Missing Values: Quick Reference
# Count missing values per column
df.isna().sum()
# Show missing values as percentages
(df.isna().sum() / len(df) * 100).round(2)
# Show rows where any column has a missing value
df[df.isna().any(axis=1)]
# Show rows where a specific column has a missing value
df[df["region"].isna()]
# Always use dropna=False in value_counts to see NaN counts
df["region"].value_counts(dropna=False)
Memory Efficiency
- Numeric columns (
int64,float64) use 8 bytes per value — extremely efficient. - String columns (
object) use roughly 50–200 bytes per value — much more memory. - Convert low-cardinality string columns to
categorydtype to save 70–90% of memory:
df["region"] = df["region"].astype("category")

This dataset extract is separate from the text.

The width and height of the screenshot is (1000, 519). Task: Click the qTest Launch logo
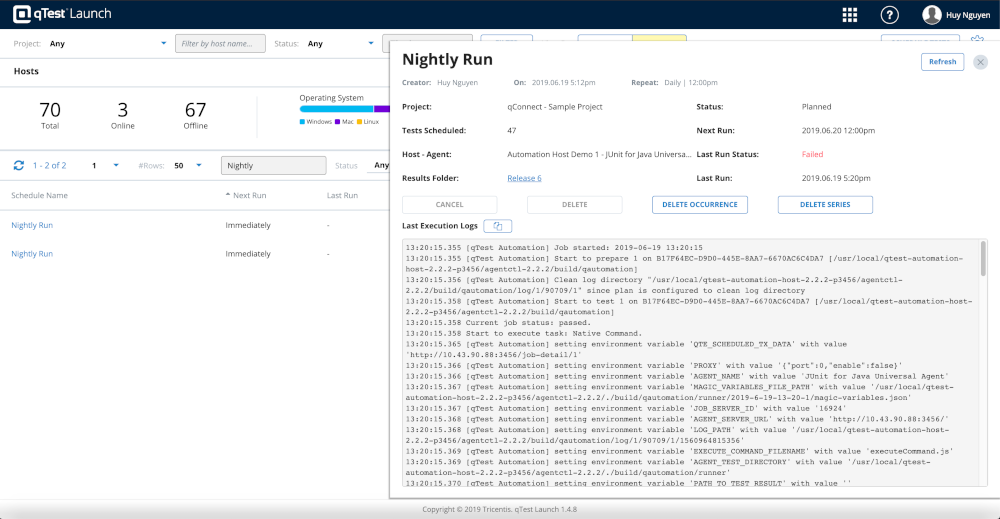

Use df.memory_usage(deep=True) to measure actual memory before and after optimization.
The Acme Corp Sales Dataset (introduced this chapter)
File: acme_sales_2023.csv
Columns: date, region, salesperson, product_sku, category, units_sold, unit_price, discount_rate, total_revenue
Data quality issues discovered through exploration:
- 13 missing region values (0.52% of rows)
- 5 missing category values (0.20% of rows)
- Inconsistent category capitalization: "Office Chairs", "office chairs", "OFFICE CHAIRS"
- 8 exact duplicate rows
All of these issues are addressed in Chapter 12.
Common Mistakes to Avoid
Forgetting dropna=False in .value_counts()
You will miss NaN counts and undercount records in grouped analyses.
Not using parse_dates
Date columns loaded as strings cannot be filtered, grouped, or compared using time-based logic.
Skipping .info() and jumping straight to analysis
You will not know about missing values or type issues until your analysis produces wrong results — or crashes.
Assuming the row count is correct
Always check .shape against the expected count. CRM exports, system reports, and scheduled file drops can fail silently and produce incomplete files.
Using "int" instead of "Int64" for nullable integers
If an integer column might have NaN values, use pandas' nullable integer type pd.Int64Dtype() or "Int64" (capital I) to avoid silent conversion to float64.
One-Liner Summary
Load with intent, inspect systematically, document what you find, and fix nothing until you understand everything. The 20 minutes you spend on exploration saves hours of debugging incorrect analyses.